Seis filhos de Flordelis apontaram a deputada como mentora do assassinato de pastor

Afirmação é de um filho de Flordelis em depoimento

Por Bruna Fantti

Anderson com Flordelis: pastor foi morto na madrugada de 16 de junho
Anderson com Flordelis: pastor foi morto na madrugada de 16 de junho -
Rio - Um dos filhos da deputada Flordelis dos Santos, que pediu para não se identificar, afirmou, ontem, que seis filhos que comprometeram a parlamentar como mentora do assassinato do pastor Anderson do Carmo conseguiram empregos, através do vereador Wagner Pimenta, o Misael da Flordelis (MDB), de São Gonçalo. Em seu depoimento, Misael, que também é filho da deputada, disse que a mãe foi a “mentora intelectual” da morte do pai.
O relato foi dado por ele dois dias após o crime, ocorrido no dia 16 de junho.

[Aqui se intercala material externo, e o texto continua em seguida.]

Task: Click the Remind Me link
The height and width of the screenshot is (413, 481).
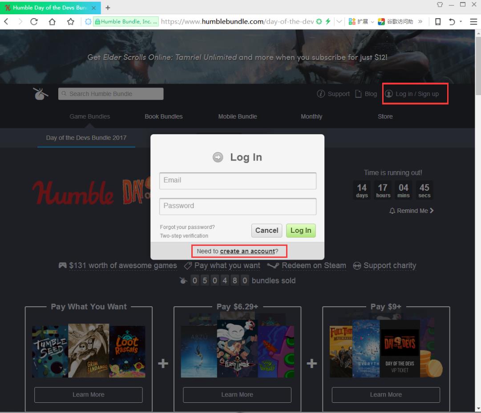Action: 412,211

Além disso, Misael garantiu que Flordelis contou ter quebrado o celular do pastor e atirado o aparelho da Ponte Rio-Niterói. Os celulares da deputada, da vítima e de Flávio dos Santos, um dos filhos preso pelo assassinato, nunca foram encontrados.

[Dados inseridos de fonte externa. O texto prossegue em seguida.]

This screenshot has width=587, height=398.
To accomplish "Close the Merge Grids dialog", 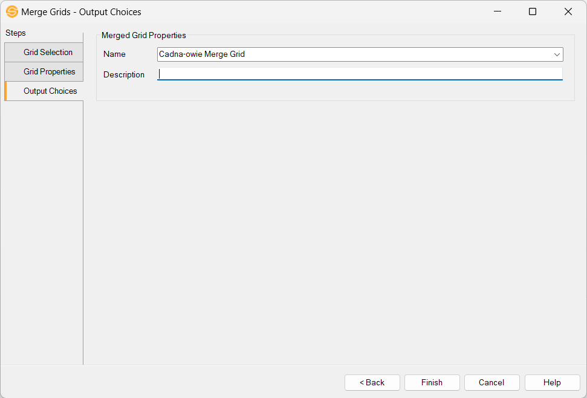I will pyautogui.click(x=568, y=11).
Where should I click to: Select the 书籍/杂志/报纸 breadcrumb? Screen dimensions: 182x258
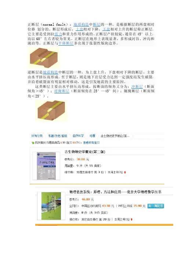(x=58, y=136)
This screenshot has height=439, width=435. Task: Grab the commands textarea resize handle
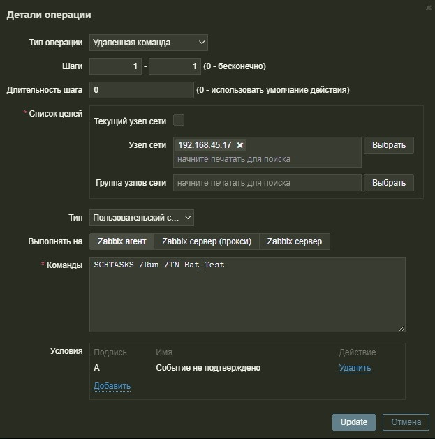point(401,328)
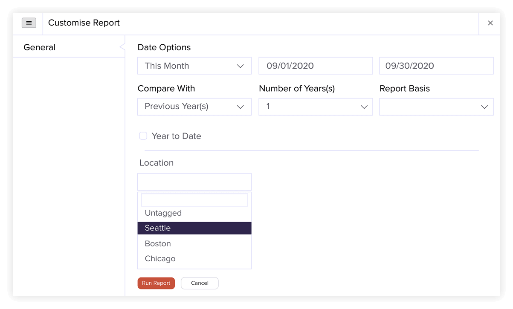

Segundo a denúncia, as nomeações em cargos comissionados na Prefeitura de São Gonçalo ocorreram 15 dias após os depoimentos que comprometeram a parlamentar. Em nota, a assessoria de Misael disse que, das sete testemunhas que “acreditam no envolvimento de Flordelis no crime”, apenas duas trabalham com o vereador: Daniel, que está no gabinete desde 2017, e Luan, que trabalhou no gabinete em 2017 e retornou, em julho.
A reportagem apurou que há nomeações em cargos comissionados de outros filhos da deputada na Prefeitura de São Gonçalo, mas sem relação direta com Misael.